You often forget, and perhaps you will forget more and more. But now, it is my turn to do for you as you have so graciously done for me, with the help of our awesome God. Now, I will creatively feed you nutritious food, and I will kiss your cheek (and perhaps it will be your last memory). I will sit with you to color, in the same Bear Family coloring book that I have saved all these years, and hand you the prettiest blue from my own babies' crayon box because it gives you joy from companionship. I will read God’s Word with you and pray and sing hymns (and will remind you of your confirmation verse “Be faithful unto death and I will give you the crown of life)”. I will give you support and encouragement as you do your hard work of remembering.

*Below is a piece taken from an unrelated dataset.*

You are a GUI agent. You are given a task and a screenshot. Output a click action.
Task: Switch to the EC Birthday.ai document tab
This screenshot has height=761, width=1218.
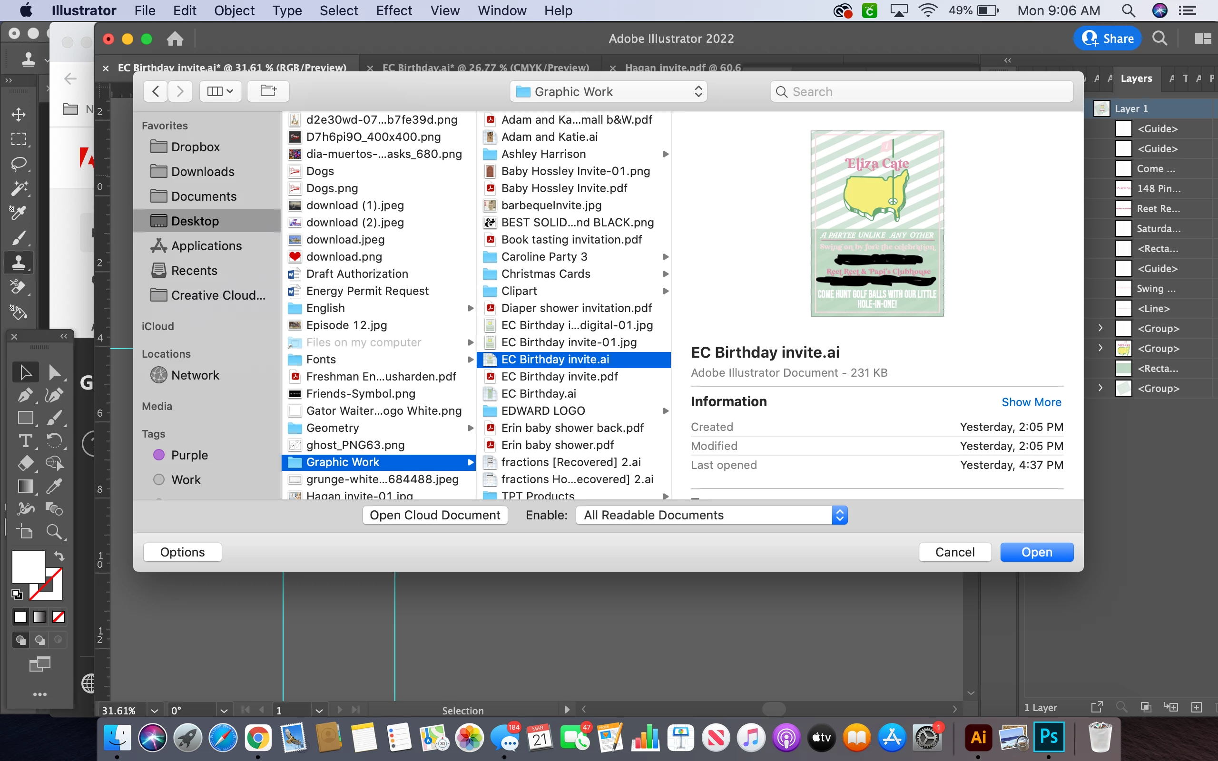pos(485,67)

Together, we will cry and cling and hurt over your memory loss, all while fully trusting in Jesus. We will go through this life change together, for better and for worse. I’ll probably lose my temper, and will need to humbly ask for your forgiveness. It’s okay for us both to have a broken heart over your disability. Now, I will ditch my own plans—to sacrifice for you. I will let go, and give my life to God to care for you, because this is so obviously what He wants for our family. I can be all of this to you because God's strength is made perfect in weakness. In His wisdom, He has purposed from all eternity that He would give me you for my mother to teach me to be a mother, so I could be a mother for you.
During these hard, but happy years, I will often hold your hand that I had memorized long ago. Everyday, it will become a little bit more like the hand of your own mother. Someday, I will let go of your hand, and your care, and I will give you back to God in eternity. And my heart will be broken. And my children will hold my orphaned hand, which looks more like their grandmother’s every day, and together we will cry and cling and hurt, all while fully trusting in Jesus. But that time is not yet. And I can go on, both now and then, because of the promise that Jesus is preparing a place for us, all of us. Someday, my own hand will join yours and Grandma’s in Heaven in the holed-hands of of our all-knowing, all-loving Savior, who will whisper to us both, "Well done, good and faithful servant! Come and share your Master's happiness!" And finally, there will be no more tears, and no more forgetting.
Marie's mother lived with her family from April through June of 2012, and April through June of 2014. She currently resides in her home with her husband in Wisconsin.